_TASK_: Please filter the listing for the string "will" and copy each matching line.

--- START ---

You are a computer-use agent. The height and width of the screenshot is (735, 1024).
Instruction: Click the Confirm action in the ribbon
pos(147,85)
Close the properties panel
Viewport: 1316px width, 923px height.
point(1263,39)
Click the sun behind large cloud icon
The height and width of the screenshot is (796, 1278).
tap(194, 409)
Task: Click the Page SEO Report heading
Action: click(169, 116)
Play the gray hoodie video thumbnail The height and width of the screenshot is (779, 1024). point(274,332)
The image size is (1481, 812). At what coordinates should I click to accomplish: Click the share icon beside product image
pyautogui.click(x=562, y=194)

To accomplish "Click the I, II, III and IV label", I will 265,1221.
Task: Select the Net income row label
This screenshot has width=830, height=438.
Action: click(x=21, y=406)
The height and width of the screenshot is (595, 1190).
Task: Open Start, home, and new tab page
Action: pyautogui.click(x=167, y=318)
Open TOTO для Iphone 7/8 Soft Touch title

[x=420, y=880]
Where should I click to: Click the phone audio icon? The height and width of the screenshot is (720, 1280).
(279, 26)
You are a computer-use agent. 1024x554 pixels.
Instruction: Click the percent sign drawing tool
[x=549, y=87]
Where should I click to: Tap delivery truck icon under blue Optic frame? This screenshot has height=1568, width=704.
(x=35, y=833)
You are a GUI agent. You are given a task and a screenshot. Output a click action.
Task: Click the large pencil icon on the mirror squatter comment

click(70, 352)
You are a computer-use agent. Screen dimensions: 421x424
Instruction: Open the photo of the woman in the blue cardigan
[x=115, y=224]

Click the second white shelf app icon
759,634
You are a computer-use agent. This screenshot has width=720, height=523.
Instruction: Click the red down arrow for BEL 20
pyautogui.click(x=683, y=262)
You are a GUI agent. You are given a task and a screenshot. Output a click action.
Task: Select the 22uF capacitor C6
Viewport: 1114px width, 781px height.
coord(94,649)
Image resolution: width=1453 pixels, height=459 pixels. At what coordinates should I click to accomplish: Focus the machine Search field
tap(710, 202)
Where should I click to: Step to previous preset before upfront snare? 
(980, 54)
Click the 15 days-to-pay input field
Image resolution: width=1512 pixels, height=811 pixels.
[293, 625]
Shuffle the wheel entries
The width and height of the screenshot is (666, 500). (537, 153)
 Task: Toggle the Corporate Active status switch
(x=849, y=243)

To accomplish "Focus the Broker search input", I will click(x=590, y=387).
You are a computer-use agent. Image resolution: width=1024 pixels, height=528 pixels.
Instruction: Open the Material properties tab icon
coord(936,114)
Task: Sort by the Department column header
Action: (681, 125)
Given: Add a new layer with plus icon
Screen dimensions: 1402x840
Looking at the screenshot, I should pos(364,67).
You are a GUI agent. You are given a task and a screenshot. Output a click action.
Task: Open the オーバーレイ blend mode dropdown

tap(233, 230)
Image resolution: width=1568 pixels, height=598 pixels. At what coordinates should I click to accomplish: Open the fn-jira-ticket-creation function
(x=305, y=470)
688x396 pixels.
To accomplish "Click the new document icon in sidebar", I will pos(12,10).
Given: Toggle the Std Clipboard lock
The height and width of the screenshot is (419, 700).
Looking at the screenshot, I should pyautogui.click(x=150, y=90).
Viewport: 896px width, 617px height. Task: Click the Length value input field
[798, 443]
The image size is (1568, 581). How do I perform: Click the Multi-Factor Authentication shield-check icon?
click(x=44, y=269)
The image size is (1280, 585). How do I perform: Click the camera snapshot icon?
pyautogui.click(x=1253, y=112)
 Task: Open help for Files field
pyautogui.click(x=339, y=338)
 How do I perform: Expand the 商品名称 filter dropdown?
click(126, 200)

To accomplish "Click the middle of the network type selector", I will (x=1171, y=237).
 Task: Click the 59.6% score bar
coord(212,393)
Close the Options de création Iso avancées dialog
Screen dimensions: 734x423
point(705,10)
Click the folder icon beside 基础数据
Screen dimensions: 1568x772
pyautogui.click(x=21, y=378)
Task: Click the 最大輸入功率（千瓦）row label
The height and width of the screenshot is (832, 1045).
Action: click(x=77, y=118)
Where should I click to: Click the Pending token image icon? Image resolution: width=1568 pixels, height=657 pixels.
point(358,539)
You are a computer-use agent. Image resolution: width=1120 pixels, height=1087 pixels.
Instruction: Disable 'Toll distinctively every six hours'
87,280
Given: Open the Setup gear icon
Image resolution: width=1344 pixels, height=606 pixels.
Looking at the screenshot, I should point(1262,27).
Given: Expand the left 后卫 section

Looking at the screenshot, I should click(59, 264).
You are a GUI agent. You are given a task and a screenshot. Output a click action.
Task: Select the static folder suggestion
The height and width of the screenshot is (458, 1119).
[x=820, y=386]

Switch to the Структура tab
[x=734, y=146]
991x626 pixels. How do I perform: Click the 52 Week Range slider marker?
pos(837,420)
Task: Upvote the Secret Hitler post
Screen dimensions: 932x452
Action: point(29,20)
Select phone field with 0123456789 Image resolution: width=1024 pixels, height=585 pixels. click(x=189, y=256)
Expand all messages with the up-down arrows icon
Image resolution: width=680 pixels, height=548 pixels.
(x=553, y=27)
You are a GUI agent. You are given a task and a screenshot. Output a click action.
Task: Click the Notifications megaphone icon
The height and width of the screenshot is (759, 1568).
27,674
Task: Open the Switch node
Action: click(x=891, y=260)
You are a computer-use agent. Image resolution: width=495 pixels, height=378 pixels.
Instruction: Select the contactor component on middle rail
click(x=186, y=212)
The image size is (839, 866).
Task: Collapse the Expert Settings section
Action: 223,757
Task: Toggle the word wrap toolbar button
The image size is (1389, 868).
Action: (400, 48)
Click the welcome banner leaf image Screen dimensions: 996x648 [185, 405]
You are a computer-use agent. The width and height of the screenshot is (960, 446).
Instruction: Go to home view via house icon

--- END ---

_OUTPUT BELOW_:
To accomplish "Click the I, II, III and IV label", I will 265,1221.
To accomplish "Focus the Broker search input", I will click(x=590, y=387).
To accomplish "Click the new document icon in sidebar", I will pos(12,10).
To accomplish "Click the middle of the network type selector", I will (x=1171, y=237).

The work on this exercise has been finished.